Source text>

Does the Earth Look Old?
Nevertheless, most people, including Christians, would still claim dogmatically that the earth looks old. But why does the earth supposedly look old? And how old does the earth really look? If we rightly ask such questions, then we are likely to get closer to the right answers.
The use of the word looks gives us the necessary clue to finding the answers. Looking at an object and making a judgment about it requires two operations by the observer. There is first the observation of the object with one’s eyes. Light impulses then go from the eyes to be processed by one’s brain. How one’s brain interprets what has been seen through one’s eyes is dependent on what information is already stored in the brain. Such information has been progressively acquired and stored in our brains since birth. So, for example, as a child we learn what a rock is by being shown a rock.

Listing from a data collection
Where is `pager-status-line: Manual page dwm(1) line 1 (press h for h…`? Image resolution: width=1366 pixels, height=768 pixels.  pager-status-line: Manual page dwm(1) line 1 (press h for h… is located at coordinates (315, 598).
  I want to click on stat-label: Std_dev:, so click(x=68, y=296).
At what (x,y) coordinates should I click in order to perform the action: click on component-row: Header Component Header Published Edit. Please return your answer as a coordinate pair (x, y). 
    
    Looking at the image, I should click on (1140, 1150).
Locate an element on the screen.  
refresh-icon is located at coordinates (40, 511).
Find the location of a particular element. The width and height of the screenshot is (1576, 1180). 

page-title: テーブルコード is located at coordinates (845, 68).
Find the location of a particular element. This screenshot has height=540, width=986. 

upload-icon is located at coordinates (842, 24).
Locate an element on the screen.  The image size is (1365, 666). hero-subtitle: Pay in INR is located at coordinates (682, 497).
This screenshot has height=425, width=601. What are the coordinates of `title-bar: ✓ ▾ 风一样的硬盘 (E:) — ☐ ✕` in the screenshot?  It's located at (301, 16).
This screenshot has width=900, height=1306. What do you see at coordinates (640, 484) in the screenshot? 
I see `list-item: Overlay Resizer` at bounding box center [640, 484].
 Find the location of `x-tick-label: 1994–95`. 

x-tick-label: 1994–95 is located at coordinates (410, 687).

Task list>
1. In the listing, copy word for word the lines starting at the one containing "This screenshot has width=900, height=1306." and ending at the one containing "center [640, 484].".
2. Carry on the passage about whether the earth looks old, starting right after its final sentence.
The passage and the listing have no connection to each other.

Exercise responses>
1.
This screenshot has width=900, height=1306. What do you see at coordinates (640, 484) in the screenshot? 
I see `list-item: Overlay Resizer` at bounding box center [640, 484].

2.
We observe that a sandstone is made of sand cemented together, and we see a trilobite fossil inside the sandstone (figure 1), so we wonder how the trilobite came to be fossilized in the sandstone and how both the sandstone and the trilobite fossil formed. However, we never actually observed either the trilobite being buried by sand and fossilized or the deposition of the sand and its cementation into sandstone. Therefore, we don’t really know how and when the trilobite fossil and the sandstone formed—so just by looking at them we really don’t know how old they are.
How, then, can we work out how old they might be and how they formed? Because we can’t go back to the past, it seems logical to think in terms of what we see happening around us today—in the present. Today, rivers slowly erode land surfaces and gradually transport the sand downstream to their mouths where they build deltas. The sediments also are eventually spread gradually out on the seafloor, where bottom-dwelling creatures like trilobites could perhaps be occasionally buried and then fossilized.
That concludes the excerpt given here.